Malaria
Disease characteristics
Malaria is a contagious disease. Anopheles mosquito is a carrier of Plasmodium, which is a single cell in the class of Sporozoa. It has a life cycle that can be found in both vertebrates and mosquitoes. Malaria is a very important public health problem. Thirty six percent of the population of more than 90 countries around the world live in malaria-endemic areas. For Thailand, malaria remains a major public health problem as well. Although this disease has a low morbidity and mortality rate, since 1996, the morbidity and mortality rate has tended to increase.
Cause
There are four types of Plasmodium that cause disease in humans: P.falciparum, P.vivax, P.malariae, and P.ovale. P.ovale. In Thailand, P.falciparum and P.vivax are mostly found. Mosquito vectors found in Thailand are Anopheles dirus, An.minimus, An. maculatus, An. sundaicus, An. aconitus and An. pseudowillmori.
Transmission
When an infected with malaria female Anopheles mosquito bites a human, mosquitoes release malaria (sporozoites) from their salivary glands into the human bloodstream. The infection then travels to the liver where asexual cell division takes place, producing thousands of merozoites. The liver cells then mature and burst, releasing merozoites into the bloodstream. At this stage, patients will begin to show symptoms of the disease, such as fever, chills, and headache. For P.vivax and P.ovale, some of the bacteria remain in the liver cells called "hypnozoites", causing relapsing.

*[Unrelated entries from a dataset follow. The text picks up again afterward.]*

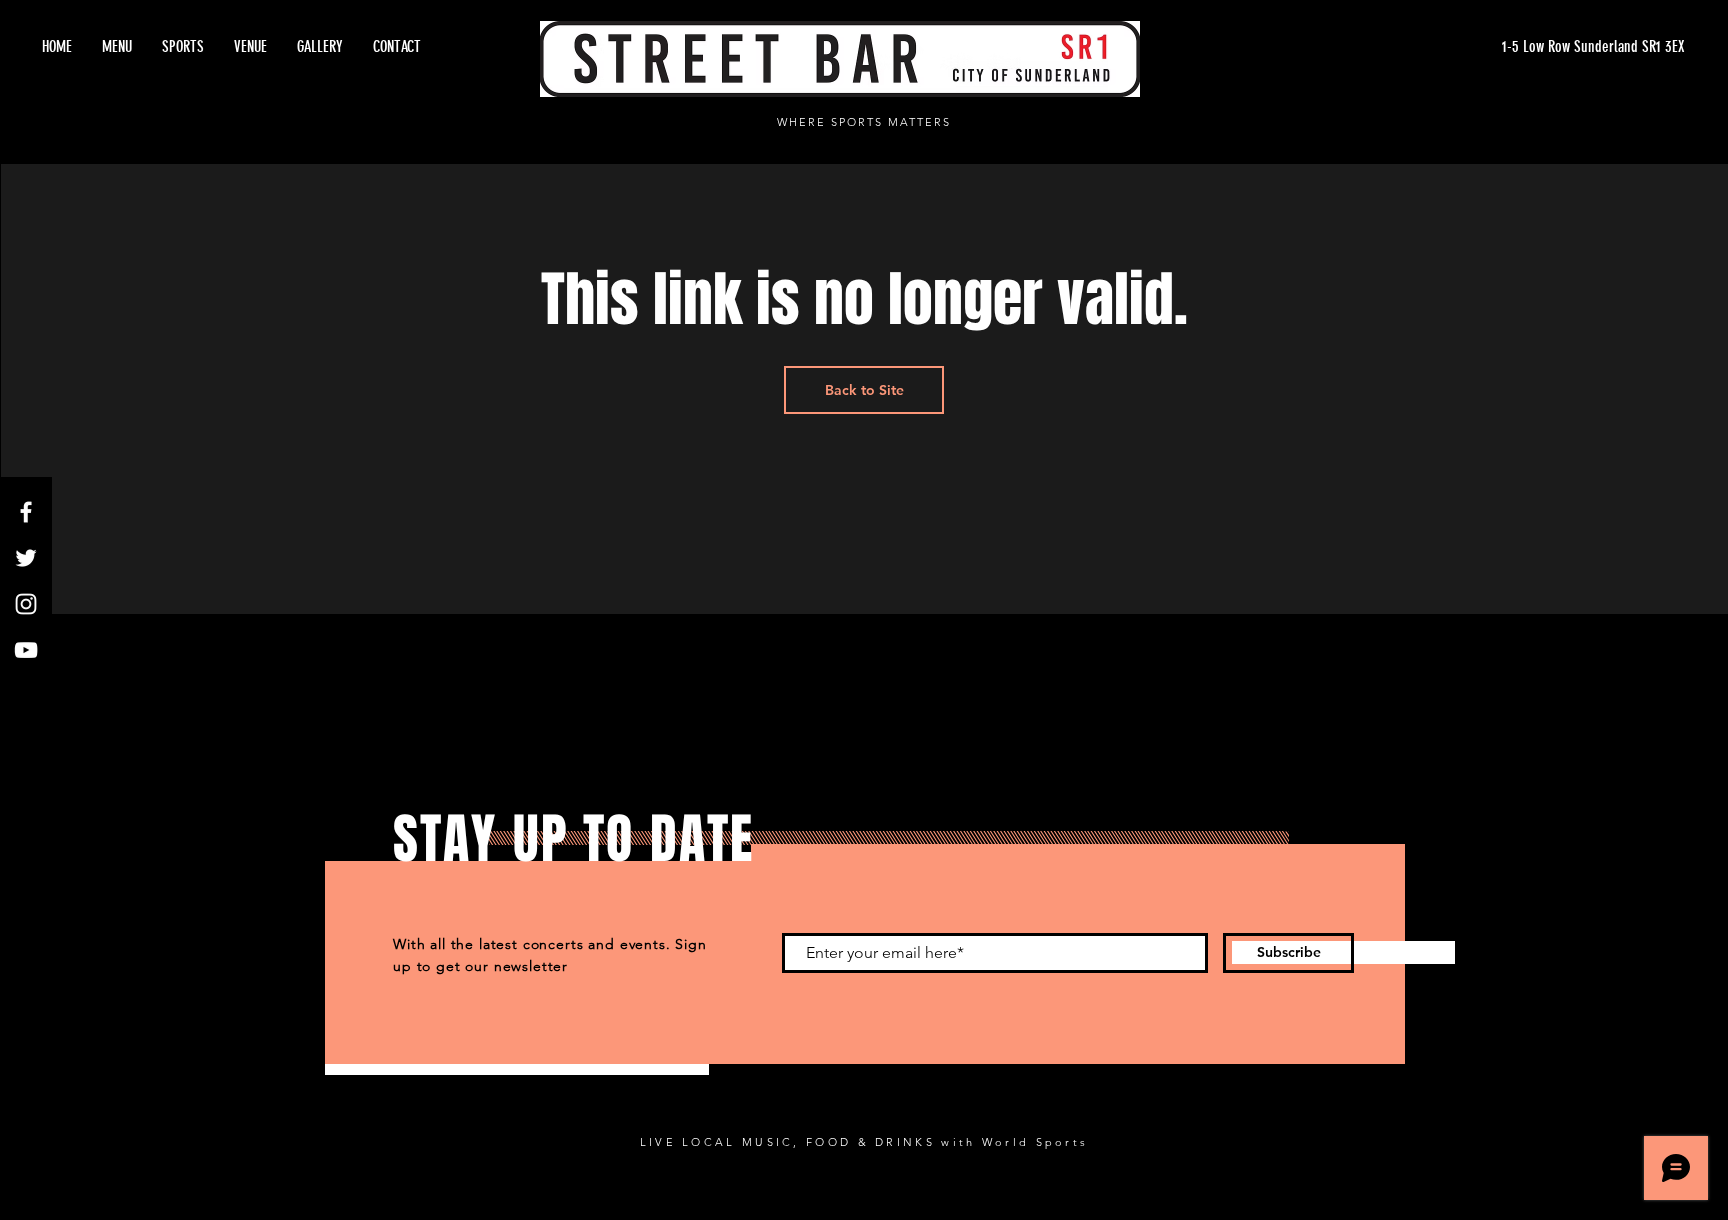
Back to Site (864, 390)
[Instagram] (26, 604)
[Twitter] (26, 558)
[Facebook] (26, 512)
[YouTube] (26, 650)
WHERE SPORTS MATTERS (864, 122)
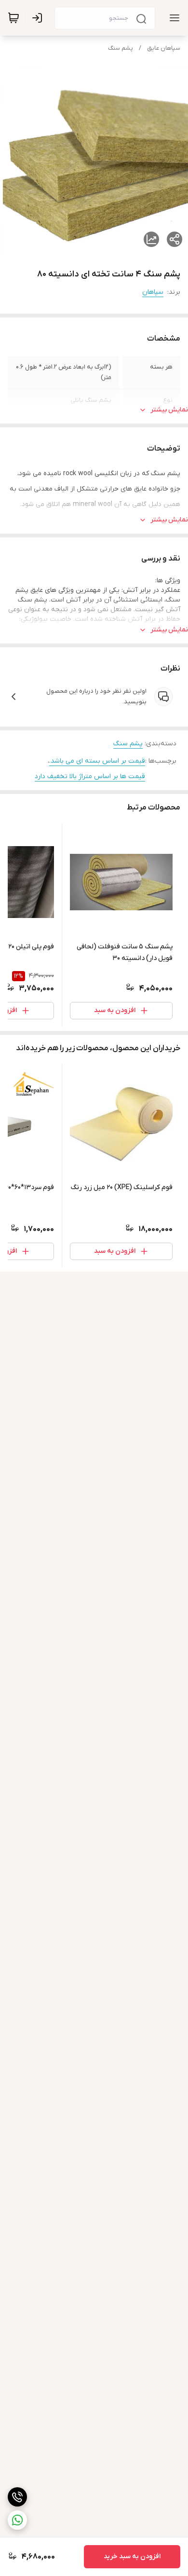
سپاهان (152, 292)
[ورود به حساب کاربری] (39, 18)
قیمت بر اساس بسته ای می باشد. (97, 761)
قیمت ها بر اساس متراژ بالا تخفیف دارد (90, 776)
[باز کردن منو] (172, 18)
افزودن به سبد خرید (132, 2556)
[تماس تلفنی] (17, 2497)
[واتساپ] (17, 2520)
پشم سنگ (120, 48)
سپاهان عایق (163, 48)
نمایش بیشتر (169, 409)
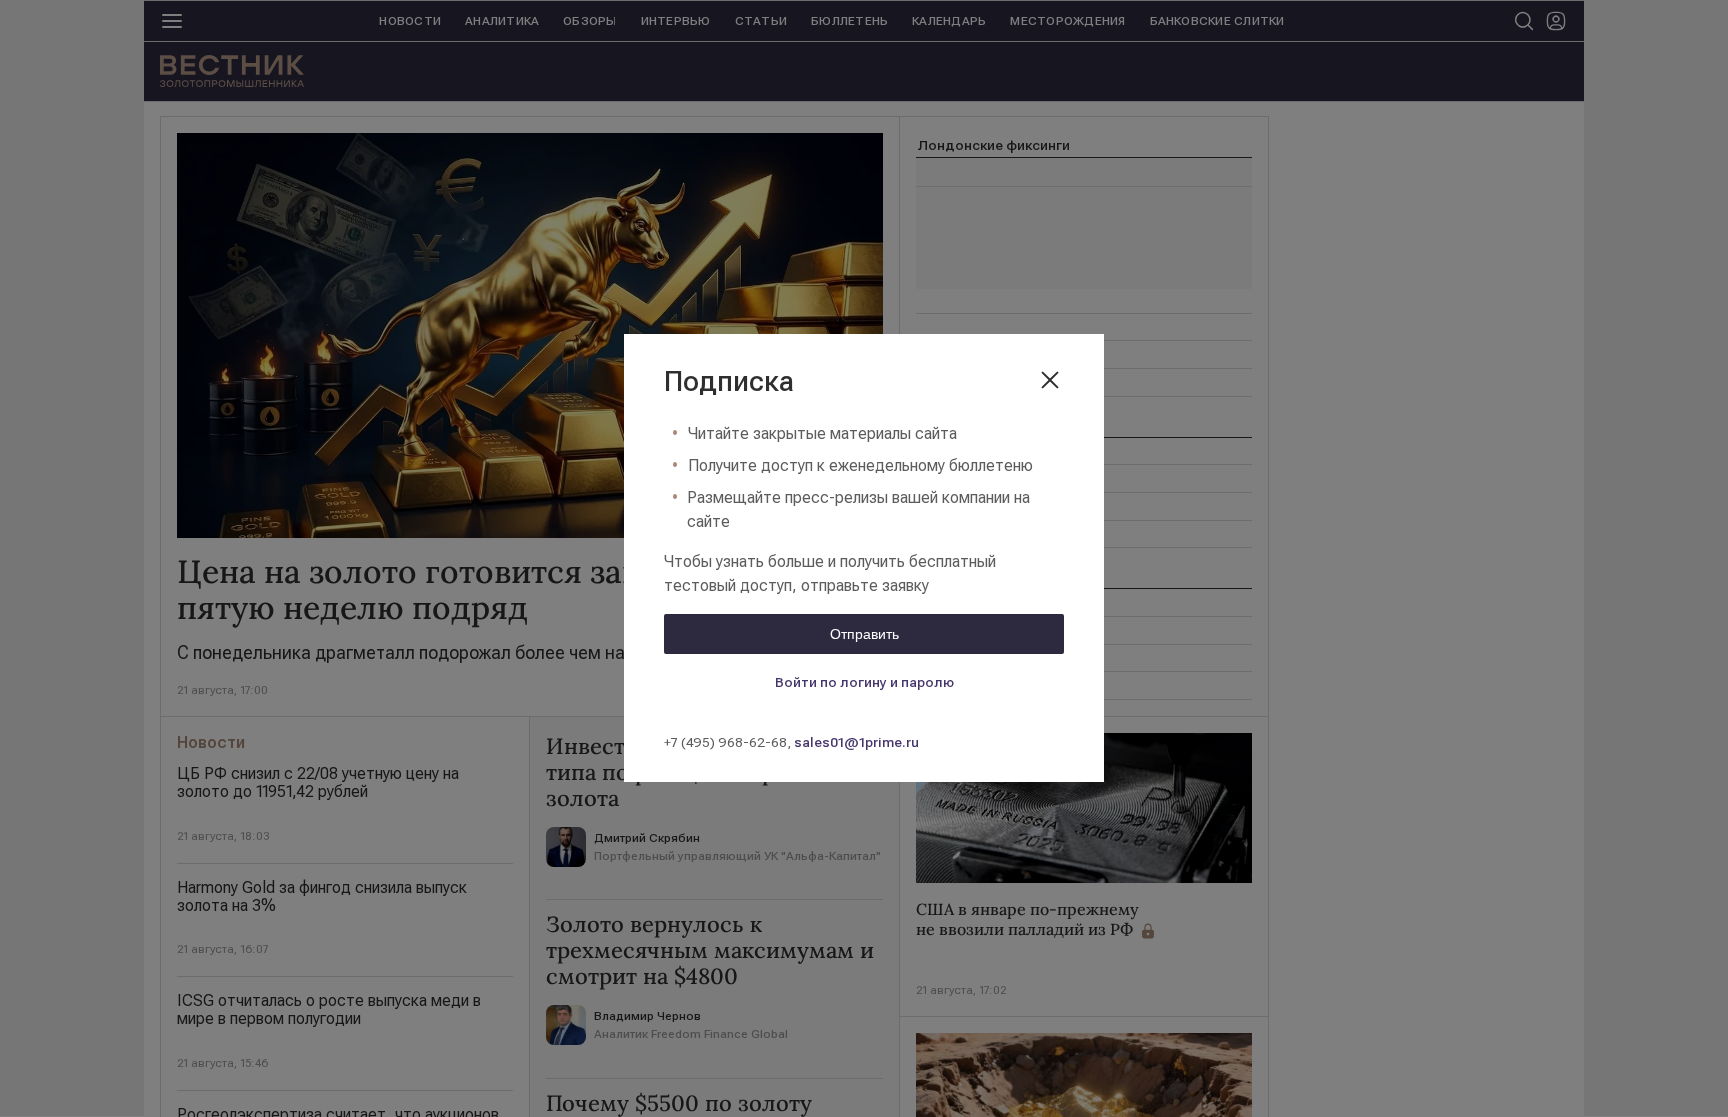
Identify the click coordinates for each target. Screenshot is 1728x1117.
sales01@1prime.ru (856, 742)
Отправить (864, 634)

After the merozoite enters the bloodstream, the organism then travels to erythrocytes where it grows into trophozoites and divides again into 6-30 merozoites. When hemolysis occurs, merozoites travel to other erythrocytes and repeat the cell division. Some merozoites are transformed into gametocytes. When a female Anopheles mosquito bites a person with gametocytes in the bloodstream, these bacteria fertilize to form a zygote that develops into an oocyst, and then implants in the mosquito's stomach. After that, it divides into sporozoites to the salivary glands for the next bites.
Incubation period
P.falciparum: about 7-14 days.
P.vivax and P.ovale: about 8-14 days.
P.malariae: about 18-40 days.
Transmission period
Mosquitoes that bite humans can be infected as long as the person has gametocytes in their blood. In inadequately treated patients with P.malariae, it may be a source of infection for up to 3 years, or 1-2 years in P.vivax, ot not over 1 year in P.falciparum.
Signs and symptoms
The signs and symptoms of malaria are not unique. In most cases, symptoms are similar to those of a cold: low fever, headache, body and muscle pain. There may be nausea and loss of appetite as well. These symptoms are short-term for days depending on the incubation period of the infection, type of infection, number of sporozoites infected by the patient, patient's immunity to malaria, and a condition of infected patient that has previously received antimalarial drugs or have already received some malaria medication.
Fever, the hallmark symptom of malaria, consists of three phases: the trembling phase, the heat phase, and the sweating phase. At present, the characteristics of all 3 phases are rarely found. Patients will have a high fever all the time, especially in patients with first time malaria infection. However, in the early stages of malaria infection, the infection may not grow to a mature phase at the same time. This may be the result of being infected at different times and cause many stages of infection. Therefore, hemolysis is not simultaneous. As a result, early malaria patients may have high fevers throughout the day. After a while, simultaneous hemolysis occurs, therefore, the patient was seen to have a fever and chills for a time.
Epidemiology of the disease
Malaria spreads widely between latitude 640 north and latitude 320 south and covers areas up to 400 m below sea level, such as the Dead Sea, to areas up to 2,600 m above sea level, for example Kenya. Currently up to 2.02 billion people from more than 90 countries are located in the area with a risk of malaria.
• Malaria falciparum is common in Africa, South America, Asia, and can be found in both tropical and subtropical regions. In cold regions, it is rarely found.
• Malaria vivax is found in tropical and subtropical Latin America, Turkey, China, and central India. It is rarely found in Africa, especially West Africa.
• Malaria ovale is common in Africa, especially the Western part of the continent.
• Malaria malariae is found in both tropical and subtropical regions, especially in East Africa and West India.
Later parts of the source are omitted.